In this step, we first set the LST of every unscheduled activity equal to its EST. Then we increase its LST one unit iteratively and in each iteration, we determine the related increase in the tardiness cost of the resources. For each value of the LST for each unscheduled activity i, the increase in the tardiness of a resource k equals the maximum of zero and LSTi -RLSTik . So the LST can be increased as much that the total increase in the tardiness cost plus the current lower bound of the node remains less than the current upper bound of the problem.
Step 3.
In this step the feasibility of the latest start time of the activities that were determined in the previous step is checked based on the precedence relations. The backward pass is performed and if necessary, the latest start times are lessened and corrected.
4.9.4. Performing the Interval Based Disjunctive Consistency Test
After the determination of the EST and LST of the activities in the node, we perform the interval based disjunctive consistency test for each pair of the disjunctive activities. We note that the possible relations introduced by this test in each node g are only specific to the node g and its further branches.
Having performed the test in the node g, if some new relations are introduced between the activities, we made them effective by updating the EST and LST of the activities. Let us suppose that a new relation makes an activity i the immediate predecessor of the activity j in a node g. This new relation is made effective in the following way:
(i) If the activity j is an unscheduled activity in the node, either the activity i is scheduled or not:
(a) If ESTi +di >ESTj , ESTj is updated as ESTi +di and if necessary, EST of every successor of the activity j is updated using forward pass.
(b) If EST of an activity increases here, the related lower bound of the node should be updated too and if it gets more than the current upper bound of the problem, the node is to be fathomed.
(ii) If the activity j and not the activity i is scheduled:
(a) If LSTi +di >LSTj , LSTi is updated as LSTj -di and if necessary, LST of every predecessor of the activity i is updated using backward pass. In this case, if LST of the activity i or one of its predecessors turns less than the EST of the related activity, the node is fathomed.
5. Experimental Analysis
In this part we present the results of a comprehensive computational experiment that we conducted regarding the algorithm presented in this paper for the RCPSP-TWRTPC. The algorithm was coded and executed on C#.NET 2010 platform. In addition, the CPLEX solver version 12.4 was used in the analyses. Experimental tests were performed on a PC with Core 2 Duo 2.53 GHz CPU and 3 GBs RAM.
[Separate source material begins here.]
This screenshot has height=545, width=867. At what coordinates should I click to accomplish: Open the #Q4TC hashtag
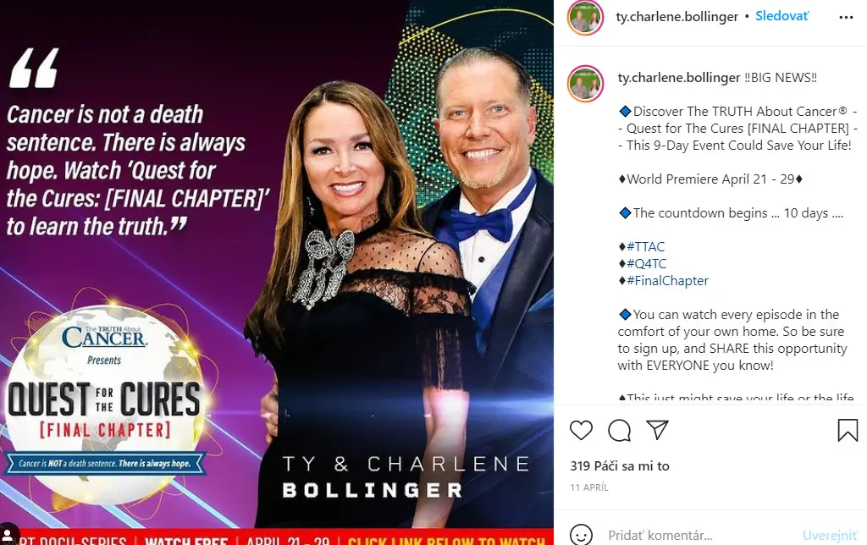point(646,264)
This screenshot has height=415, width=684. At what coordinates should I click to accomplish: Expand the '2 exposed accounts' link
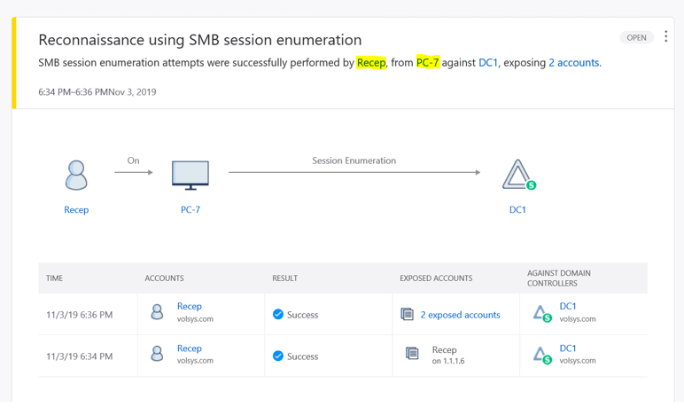coord(460,315)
In the following sections, we first describe the sample problems that we used and then we present and discuss the results categorized in four parts. We used the customized algorithm and also the CPLEX solver to solve each sample problem. A time limit of 10 seconds was imposed on the execution time for solving each instance by the algorithm and by the CPLEX solver, so that the experiments could be completed within a reasonable time. In order to evaluate the effectiveness of the algorithm for solving the RCPSP-TWRTPC, we used two metrics. The first metric is the number of instances solved within 10 seconds and the second metric is the actual execution time for solving every instance that was solved within 10 seconds.
5.1. Sample Problems
As the RCPSP-TWRTPC is an extension of the RCPSP, all parameters that affect the degree of difficulty of an instance of the RCPSP (i.e., the computational requirement of any algorithm for solving the instance) are likely to affect the corresponding degree of difficulty of an instance of the RCPSP-TWRTPC, too. Besides, the additional parameters regarding the renewable resources may affect the degree of difficulty of the RCPSP-TWRTPC instances. We distinguished two parameters in this regard which we describe in the following. The actual effects of these parameters in the degree of difficulty of the instances are experimentally viewed in the computational results in the next sections.
The first parameter is regarding how similar are the amounts of analogous parameters of different renewable resources; more specifically, the less different the ready times, deadlines, and unit penalty costs of different renewable resources, the more the degree of difficulty of the related instance. Roughly deducing, this is mainly because the difference between the objective function values of the various solutions is less remarkable for resources with more similarity, so it will be harder to distinguish the optimality of different alternatives in the middle stages of the solving process of the problem. Similar reasoning is considerable for the other parameter which regards the earliness value of the resources deadlines. Based on this parameter, the earlier the deadlines of the resources are, the more the computations required to solve the instances are.
Based on the aforementioned parameters affecting the degree of difficulty of the instances, we constructed four groups of instances. In order to do that, we generated a set of twenty instances as the base set and included it in every group. In addition, in each group we included several other sets whose instances were the same as the base set but differed in only one parameter affecting the degree of difficulty. These other instances are described in the following sections.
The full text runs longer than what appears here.